I doubt most Europeans realize that the Data Retention Directive will require that telco’s and Internet “electronic communications service providers” (e.g., email providers) store all their traffic data for between 6 and 24 months. And do Europeans realize that some governments are trying to push the balance even further away from privacy towards the goals of law enforcement than required by the Directive? The German Ministry of Justice has drafted a law to mandate that email providers in Germany must verify the identity of their email customers, to stop the use of anonymous email accounts. The Netherlands Ministry of Justice has proposed a requirement to retain location data for 18 months, going far beyond the requirements of the Directive.

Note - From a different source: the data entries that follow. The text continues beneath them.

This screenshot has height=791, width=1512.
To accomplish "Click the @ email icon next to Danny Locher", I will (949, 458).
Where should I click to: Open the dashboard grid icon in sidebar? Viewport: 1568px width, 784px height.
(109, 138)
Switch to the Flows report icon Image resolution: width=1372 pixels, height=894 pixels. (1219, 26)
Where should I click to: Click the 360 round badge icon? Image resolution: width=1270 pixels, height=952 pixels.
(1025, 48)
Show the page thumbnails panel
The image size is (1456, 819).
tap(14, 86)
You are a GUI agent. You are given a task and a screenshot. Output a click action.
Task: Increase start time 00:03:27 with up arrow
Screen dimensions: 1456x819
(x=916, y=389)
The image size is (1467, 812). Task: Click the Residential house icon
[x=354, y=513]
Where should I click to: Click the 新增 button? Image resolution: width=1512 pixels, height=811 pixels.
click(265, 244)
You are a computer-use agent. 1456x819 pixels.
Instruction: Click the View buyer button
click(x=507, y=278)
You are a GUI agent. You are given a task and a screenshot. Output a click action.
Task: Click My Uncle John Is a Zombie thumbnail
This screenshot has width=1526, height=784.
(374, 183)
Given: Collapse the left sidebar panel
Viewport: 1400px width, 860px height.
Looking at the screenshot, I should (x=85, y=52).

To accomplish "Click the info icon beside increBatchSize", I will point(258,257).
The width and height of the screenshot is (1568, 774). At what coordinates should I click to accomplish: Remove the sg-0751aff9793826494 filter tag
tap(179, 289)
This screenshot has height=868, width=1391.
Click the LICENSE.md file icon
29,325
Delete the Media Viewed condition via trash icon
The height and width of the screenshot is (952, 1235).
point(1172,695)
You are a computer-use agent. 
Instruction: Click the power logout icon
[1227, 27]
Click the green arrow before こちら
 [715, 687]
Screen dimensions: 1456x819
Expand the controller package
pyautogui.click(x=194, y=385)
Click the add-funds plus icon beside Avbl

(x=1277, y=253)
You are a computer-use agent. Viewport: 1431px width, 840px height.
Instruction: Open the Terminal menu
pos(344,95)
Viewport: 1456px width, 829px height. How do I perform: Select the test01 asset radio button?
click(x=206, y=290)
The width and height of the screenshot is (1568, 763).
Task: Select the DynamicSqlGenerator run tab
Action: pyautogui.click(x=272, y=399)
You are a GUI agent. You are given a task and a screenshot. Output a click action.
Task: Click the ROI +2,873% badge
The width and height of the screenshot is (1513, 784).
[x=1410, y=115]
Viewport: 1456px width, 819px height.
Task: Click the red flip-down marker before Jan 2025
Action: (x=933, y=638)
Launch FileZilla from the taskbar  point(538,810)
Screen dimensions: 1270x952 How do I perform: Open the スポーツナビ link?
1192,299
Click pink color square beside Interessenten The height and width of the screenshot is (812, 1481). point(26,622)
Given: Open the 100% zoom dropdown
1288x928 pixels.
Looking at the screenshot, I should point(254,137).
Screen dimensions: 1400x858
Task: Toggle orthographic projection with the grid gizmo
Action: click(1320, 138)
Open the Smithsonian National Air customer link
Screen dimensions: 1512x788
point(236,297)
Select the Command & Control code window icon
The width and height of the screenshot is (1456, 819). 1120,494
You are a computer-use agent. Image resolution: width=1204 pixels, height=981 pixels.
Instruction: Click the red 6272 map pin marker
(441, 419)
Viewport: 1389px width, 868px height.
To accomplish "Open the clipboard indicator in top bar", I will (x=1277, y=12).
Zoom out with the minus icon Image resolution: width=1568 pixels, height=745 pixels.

This massive invasion of privacy would be easier to swallow if the “bad guys” couldn’t easily evade being tracked anyway. Very simple technical measures allow anyone to use the Internet without leaving the tracks that the Directive would try to retain. In fact, it might be as easy as using non-European-based service providers. Today, Google does not verify the identity of its email users, and I can’t imagine it would start to do so, whatever the German law might say. I’m hardly alone in believing that users should be entitled to anonymous email accounts, for lots of reasons, ranging from a philosophic belief in the right to be anonymous online, to practical reasons, like trying to protect one’s account from spam.
If you have read the privacy news over the last few months, you would get the impression that the biggest threat to the privacy of EU citizens resulted from the transfer of pieces of their personal data to the US government, either when they fly to the US (those passenger name records) or when they do a financial wire transfer (using the “SWIFT” network of banks). If there is so much distrust in Europe about the US government getting its hands on such relatively minor pieces of data, why aren’t more people in Europe worried about their own governments getting access to vastly more data about them? Really, what’s more troubling: allowing the US government to see passenger information about the people on a flight from Amsterdam to New York, or allowing the government of The Netherlands to mandate that the location of every person in the country be tracked and stored for 18 months every time they use the Internet or the phone?
EU governments are required to implement the provisions of the Data Retention Directive into their national laws by 2009. They’re just getting started now, and the early indications are not good if you care about privacy.